As always I urge caution. Never take a single poll in isolation and never get too excited ahead of an election if you are the Labour Party.

But there has been a slow pattern emerging. There has been consistent Labour leads in the range of polls and on the most of the key issues.

The Tories are currently choosing a new leader to address some of their problems – whilst at the same time looking more out of touch than ever. There probably will be a ‘bounce’ of some kind for a new Tory Prime Minister but you can’t really see a Truss premiership looking good for very long!

It is easy to suggest Labour *should* be 20 points ahead in the polls and that much of this lead is dissatisfaction with Johnson and a Government out of touch on the cost of living crisis. But given the disastrous election result in 2019 for Labour I was one of those who felt it would take two election cycles to get close to forming a government. With a 15% lead an absolute majority would be possible. Amongst the seats that would fall is Loughborough..

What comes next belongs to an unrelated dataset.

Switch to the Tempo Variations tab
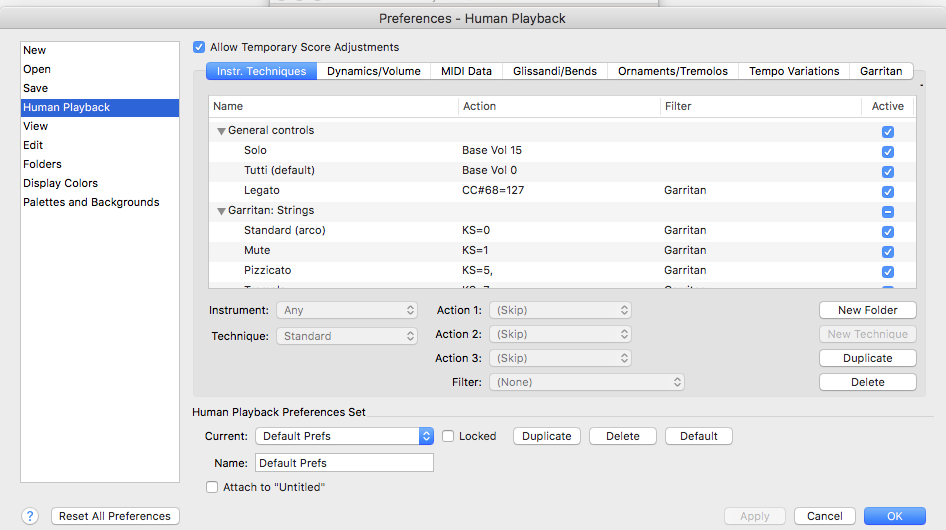 tap(794, 71)

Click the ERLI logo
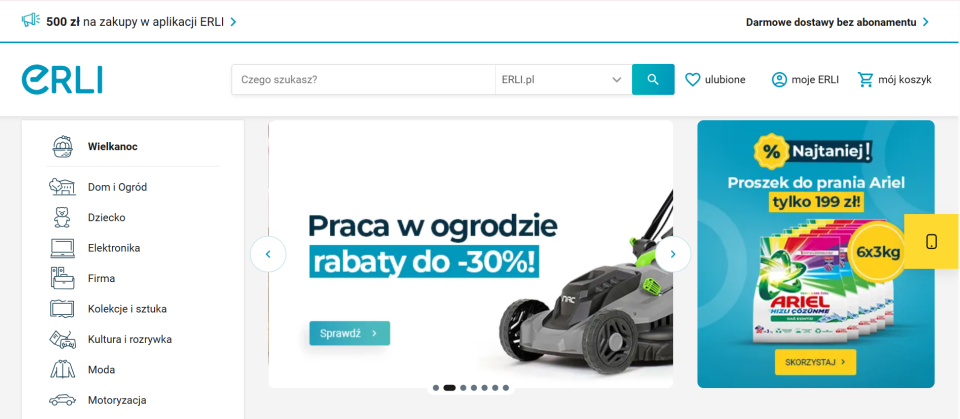pos(62,80)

It’s another step in the right direction. Building trust and momentum for Labour. At times of uncertainty the general electorate want reassurance and rewarding for voting Labour. Despite the calls for radicalism we know in a crisis voters don’t want wild promises and massive change. They want their day to day worries settling and in a way they believe. I know those who are politically active or interested want excitement and radicalism (I know I do!) but much of the purpose of this blog is to remind myself and readers that we are not the general voting public who often look for something very different.

At the moment I will take this cautious approach if it wins the keys to No10.